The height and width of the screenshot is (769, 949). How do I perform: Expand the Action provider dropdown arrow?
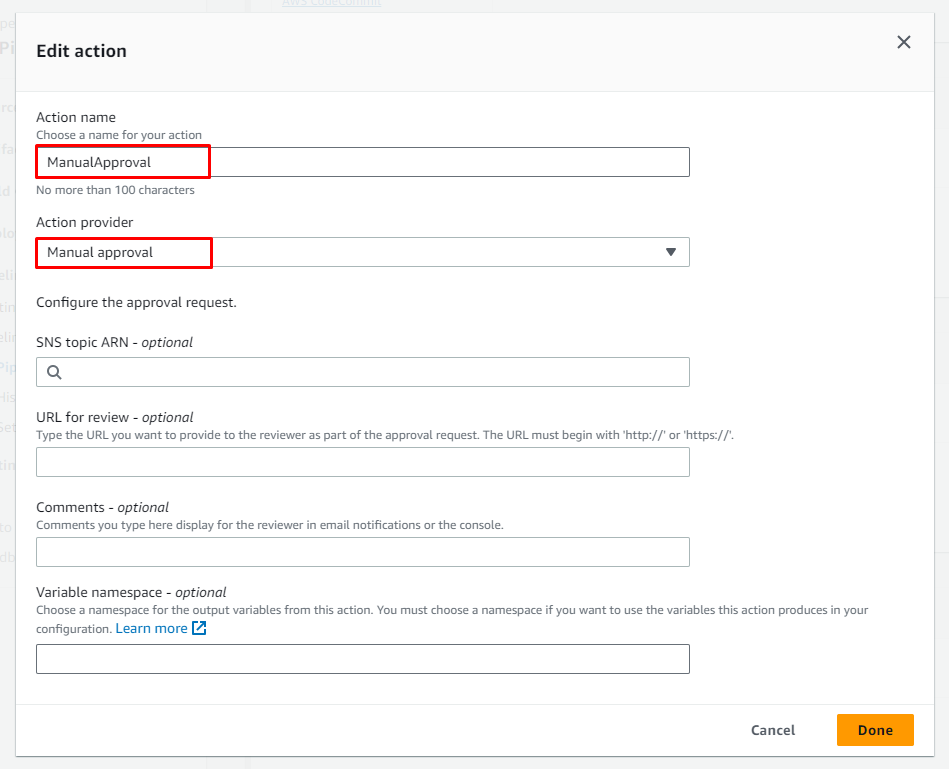coord(671,252)
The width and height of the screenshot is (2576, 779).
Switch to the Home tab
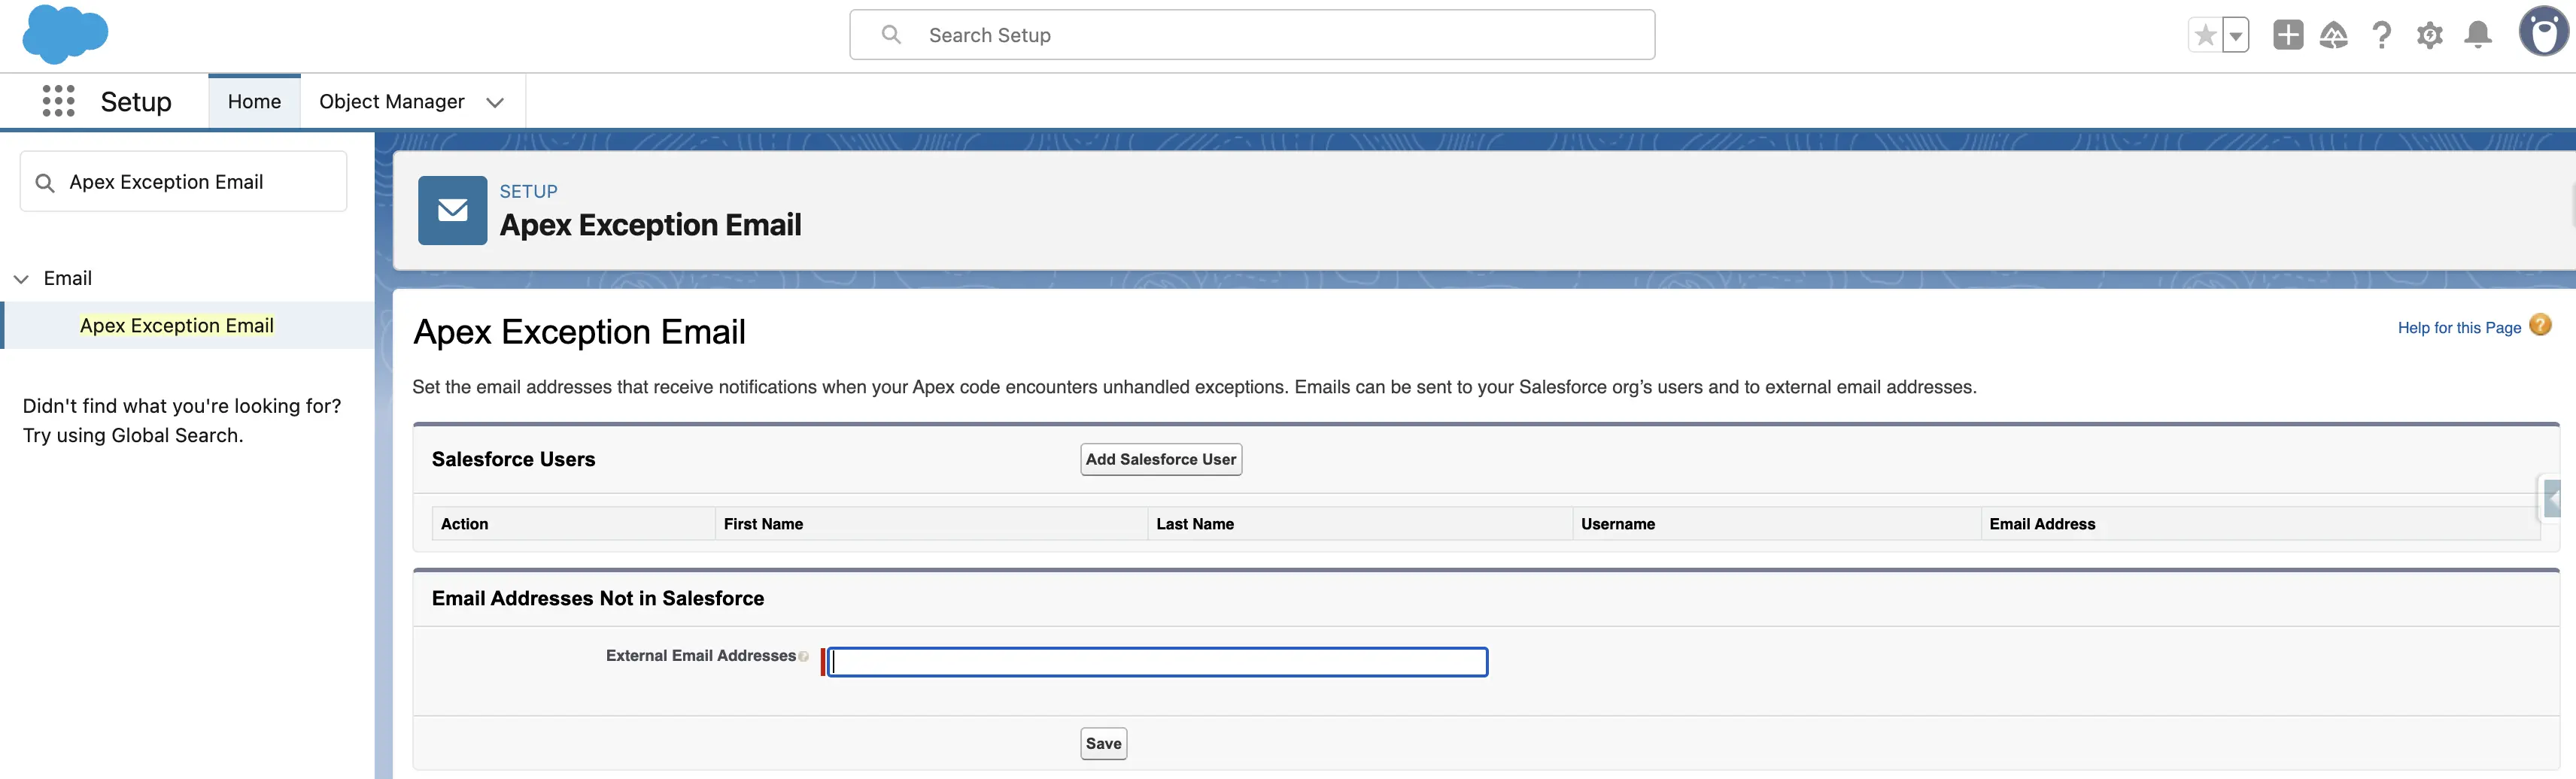click(254, 102)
___
◆ What the task asks ◆
Output each entry above word for word. The pictures stay out.

◆ Your response ◆
The height and width of the screenshot is (769, 949). How do I perform: Expand the Action provider dropdown arrow?
coord(671,252)
The width and height of the screenshot is (2576, 779).
Switch to the Home tab
click(254, 102)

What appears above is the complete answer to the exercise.